I went to the animal control facility with a heavy heart, not ready to adopt a new best friend, but at my husband’s urging, willing to look. I had lost my best friend just weeks before and was still grieving his absence. As I looked at the cats in cages, all of them hoping to be the one to go to a new forever home, my heart sank even deeper. I wanted to take them all. Over in the corner, one cat, a young male of about nine months caught my eye. He appeared to have the biggest nose ever seen on a cat. Now, I have a large nose, so we already had something in common.
This boy was a maniac, going to the top of his climbing pole in the colony room, feet flying, tail swinging, looking more like a monkey than a cat. Although attracted to his unusual look, I told my husband: this guy has way too much energy for us. He’ll climb the walls of our house, shredding curtains, sending objects flying. No way would he sit still enough to snuggle.
So I chose another cat and sat with her on my lap. She seemed nice enough, but didn’t speak to me. It is a test all cats must pass to become part of my home; they have to speak to my heart and I didn’t feel the quiet words that I know meant it would be right. I kept trying to feel it, walking around with my new friend, but when she hissed and growled at other cats I knew it wouldn’t work. I needed to find a cat who would get along with Leo, our big furry boy at home.
And so I found myself back to the interesting looking boy in the corner, now sitting at the very highest point of that cat tree he was so energetically climbing minutes ago. There was a sign on his cage that said “free hugs.” Boy was I in need of one of those.
I washed my hands, gowned up, and went in. Dimitri—that was his kennel name—came right up to me. I put out my hand and let him sniff me. Too many people just try to pat a cat on the head when you have to introduce yourself first. Dimitri sniffed and rubbed on my hand. I stroked him a little, then picked him up. Both front paws wrapped around my neck, and there it was, the free hug.
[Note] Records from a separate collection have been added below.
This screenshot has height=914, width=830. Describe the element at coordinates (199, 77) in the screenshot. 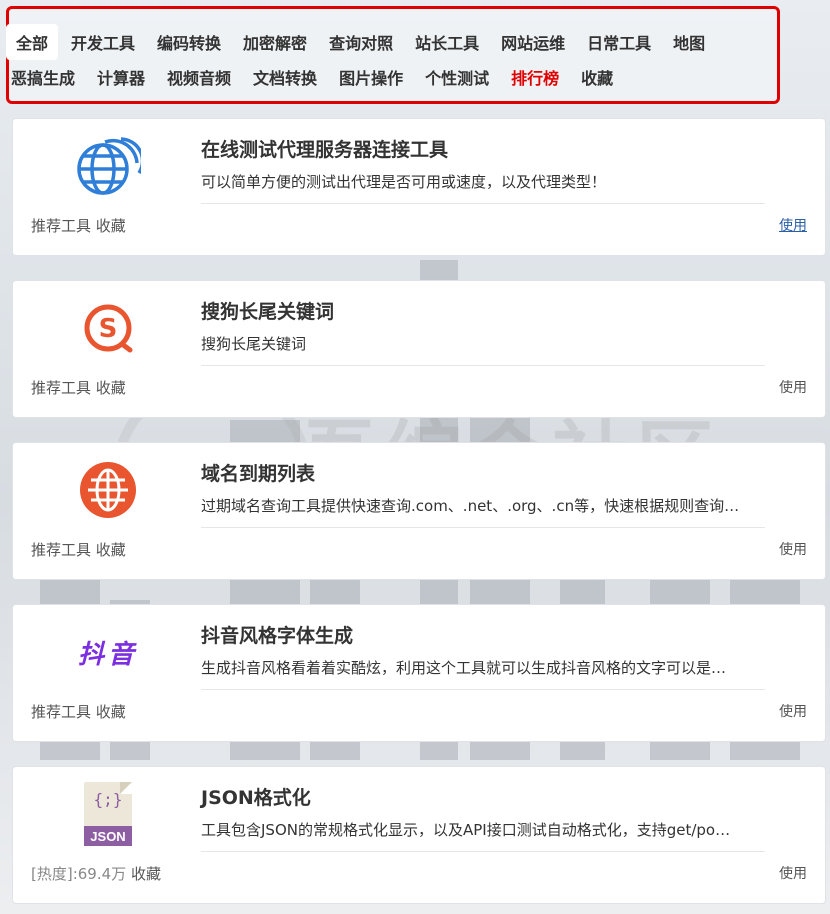

I see `category-media: 视频音频` at that location.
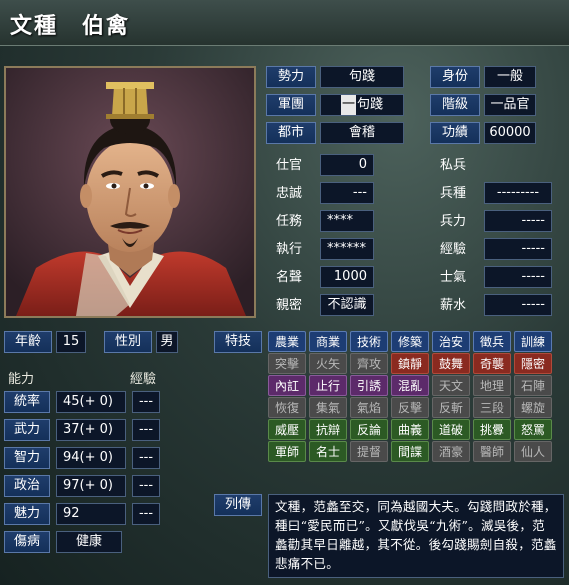  Describe the element at coordinates (451, 342) in the screenshot. I see `skill-badge: 治安` at that location.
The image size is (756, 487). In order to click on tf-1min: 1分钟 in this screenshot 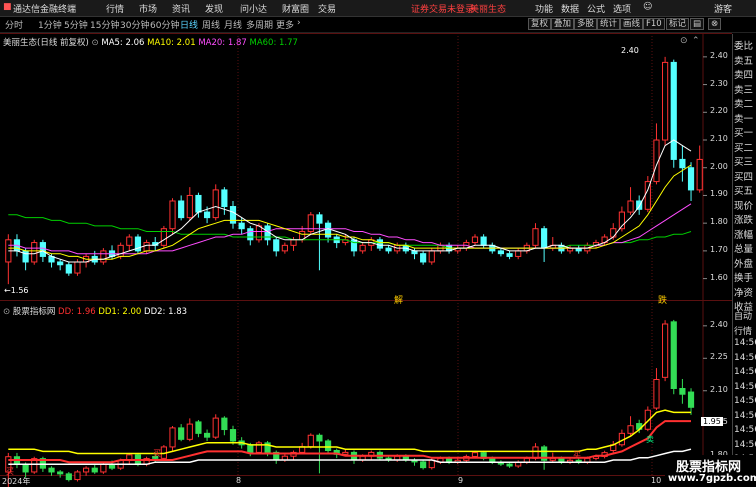, I will do `click(50, 24)`.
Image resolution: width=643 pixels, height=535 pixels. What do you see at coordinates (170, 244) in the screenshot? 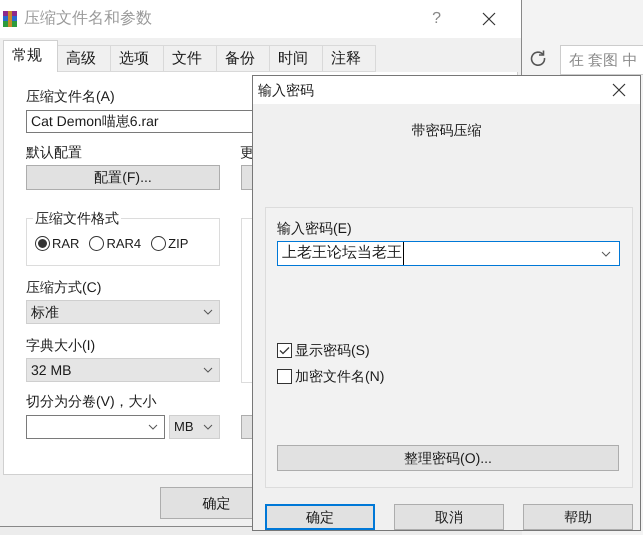
I see `radio-button: ZIP` at bounding box center [170, 244].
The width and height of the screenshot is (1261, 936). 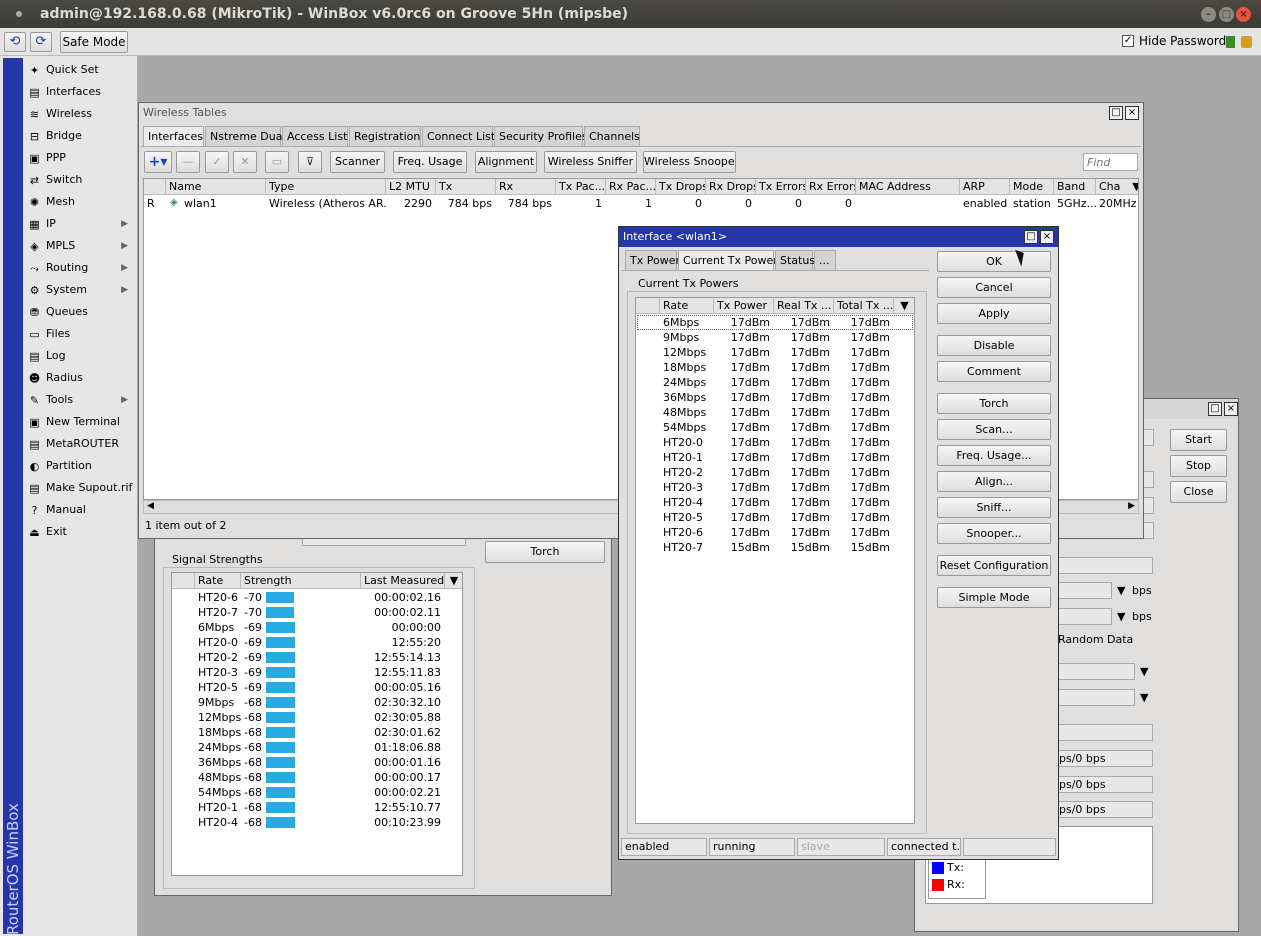 I want to click on comment-icon: ▭, so click(x=277, y=162).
I melted, and I heard that little voice whisper to my heart: take me. That was it—I was in love. I walked around with my new little boy, his paws wrapped around my neck like a new black and white scarf.
We learned Dimitri had been found in a field and turned into the emergency clinic by a good Samaritan. Who could have put such a sweet kitten into the cold and wet that is an Oregon winter night? Our boy, as we now called him, had come down with such a severe upper respiratory infection that he almost didn’t survive. He didn’t eat for a week and the staff was ready to euthanize him, but because of his sweet nature they decided to give him another 48 hours to turn the corner. Miraculously, he did, and we found him the first day he was put back out for adoption.
Did I tell you I work for a vet? Well, when the shelter people found that out, they were thrilled; it was kismet. This boy would need special attention his whole life to keep him healthy as that initial infection had destroyed the inner workings of his little nose.
Two years later and Dimitri, now named Parker, is that wonderful snuggler I was looking for. His nose is a normal size, by the way. It is his colouring that gives it a larger than normal look. Parker travels with us and actually loves to go hiking on a leash, leading the way down the trail looking for his next adventure. He seems to love water and we joke he was a ship cat in a former life.
I have found all my loving furry friends at our local animal shelter. Each one has been special in their own way, but somehow, Parker has been the most special of all.
Those free hugs, he’s still giving them out. “Rrmff.”